▶ [SOURCE DOCUMENT]:
## Begin
My Log 414 March 11 2014: Am I a drunk monkey? The problem in Israel is almost unrelievedly depressing

Boycott Israel-poster
Boycott Israel-poster (Photo credit: Creap)
Palestine Cemetery
Palestine Cemetery (Photo credit: NatalieMaynor)
Open-air market in city being patrolled by Isr...
Open-air market in city being patrolled by Israeli troops (2004). (Photo credit: Wikipedia)
English: Juliano Mer Khamis Headshot. Deutsch:...
English: Juliano Mer Khamis, executed head of Jenin theatre school (Photo credit: Wikipedia)
Talk about sad! And depressing!  I had scarcely stopped reflecting on the sad spectacle I wrote about yesterday of watching a former Israeli foreign minister, who seemed to be a reasonable and decent man,  painfully trying to reconcile the Zionism of which he said he is an “ardent” defender, with the liberal political principles he also espouses, before I was again plunged into the maelstrom of the Israeli-Palestinian imbroglio, thanks to a screening last night of an excellent film called Fragments of Palestine  by Cinema Politica Concordia.
Ezra Winton, who moderated the screening, said in introduction that they tried to screen a film every year about Palestine, and this one was slightly more hopeful than the earlier ones.
If this is hopeful, I am a drunk monkey. Of course, if you are a glass-half-full kind of guy, there were some hopeful things to be taken out of the film.  But the previous night I had heard Avi Shlaim, an Oxford historian who once served in the Israeli Defence Force, memorably describe the present Israeli Prime Minister as a man who is negotiating the division of a pizza but who keeps eating it. And this film is about what is happening on the ground  while this farcical negotiation is proceeding as it has done for decades, and Netanyahu keeps eating the land without anyone in the international community --- read, especially the United States --- ever trying to stop him in mid-bite, as it were.
Even the former Foreign Minister, Shlomo Ben Ami, had to admit that the  state of Israel, which still claims to be a democracy within its original borders, lost its international credibility after the 1967 war when “it became a colonial power ruling over a captive population.”
This is the elephant in the room in all discussions about Israel and its neighbours, and last night’s film, beautifully shot and edited by a young German woman named Marie Caspari and her crew, is a detailed description of this colonial situation (to use the word used by Ben Ami).
The film is based mostly on a small town of 1800 inhabitants on the West Bank, Bil’in. It tells the story of three people either directly or peripherally engaged in the countless demonstrations of resident protest  against the Israeli separation wall, which ran through Bil’in’s lands, and against the route of which the residents won court victories first at the International Court of Justice, and then at the Israeli Supreme Court. In this latter judgment, the Israeli government was ordered to move the wall off the Bil’in lands --- a judgment made in 2007, but not executed until 2011. Ms. Caspari’s film was made during that interregnum.
She tells her story through three interlocutors, each of whom has a story of great interest. One, whom she came across by accident, is an 18-year-old English boy, Jody McIntyre, who is wheelchair-bound with multiple sclerosis, but who has come to Bil’in with the intention of helping the villagers in their struggle for justice from the Israeli occupation.  The film shows that the Israeli troops arrive in the middle of the night, heavily armed, to arrest people, their focus being on young boys who have thrown stones at them. “ I am not here just to observe something like the UN observers or the hundreds of thousands of NGO's that they have in Palestine to observe the situation,” says Jody. “I want to make a difference. If it is a Palestinian boy or me going to jail I would rather I went to jail because I come out in a day. They will go to jail for six months and no one knows where they are and they are just children mainly. It is hard if it is a hundred soldiers and just a couple of activists, but still we have to try."
## End
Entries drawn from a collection
## Begin
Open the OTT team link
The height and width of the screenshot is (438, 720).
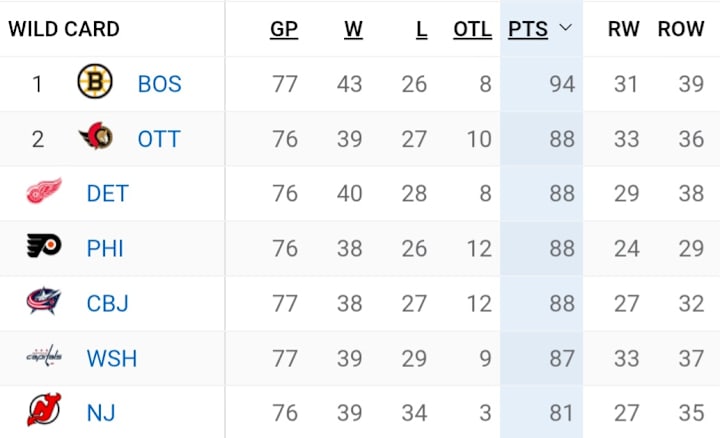pyautogui.click(x=159, y=139)
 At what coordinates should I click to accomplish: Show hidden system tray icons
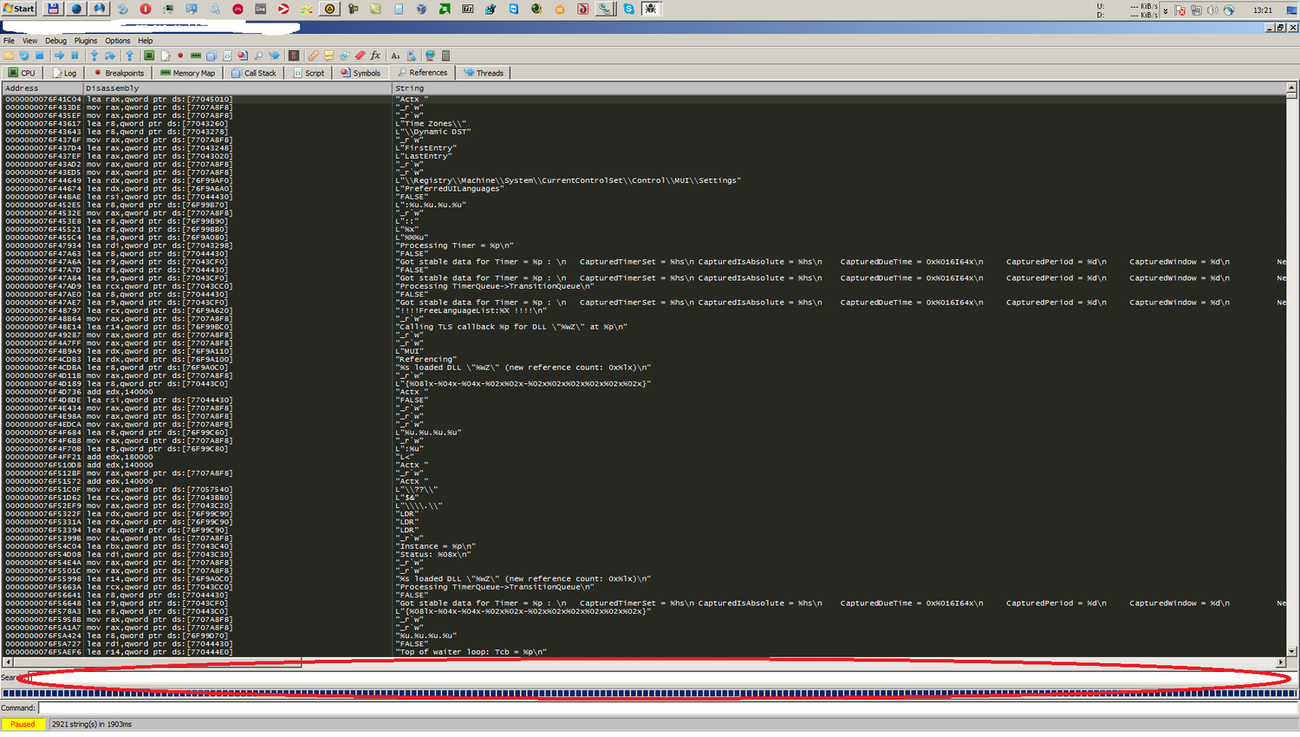click(1164, 10)
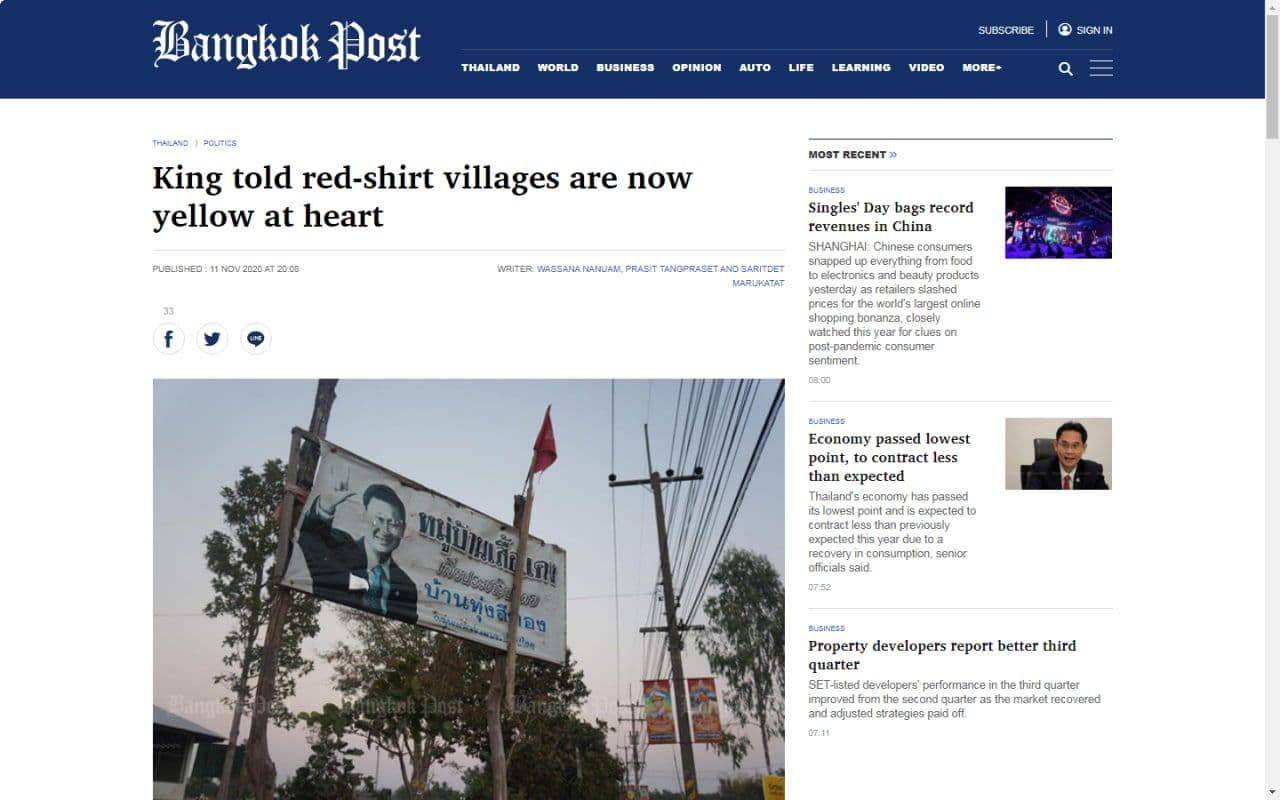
## End
▶ [WHAT YOU SHOULD DO]:
Reproduce, word for word, the stretch of the film-screening post from "My Log 414 March" through "(Photo credit: NatalieMaynor)".

▶ [FULL RESPONSE]:
My Log 414 March 11 2014: Am I a drunk monkey? The problem in Israel is almost unrelievedly depressing

Boycott Israel-poster
Boycott Israel-poster (Photo credit: Creap)
Palestine Cemetery
Palestine Cemetery (Photo credit: NatalieMaynor)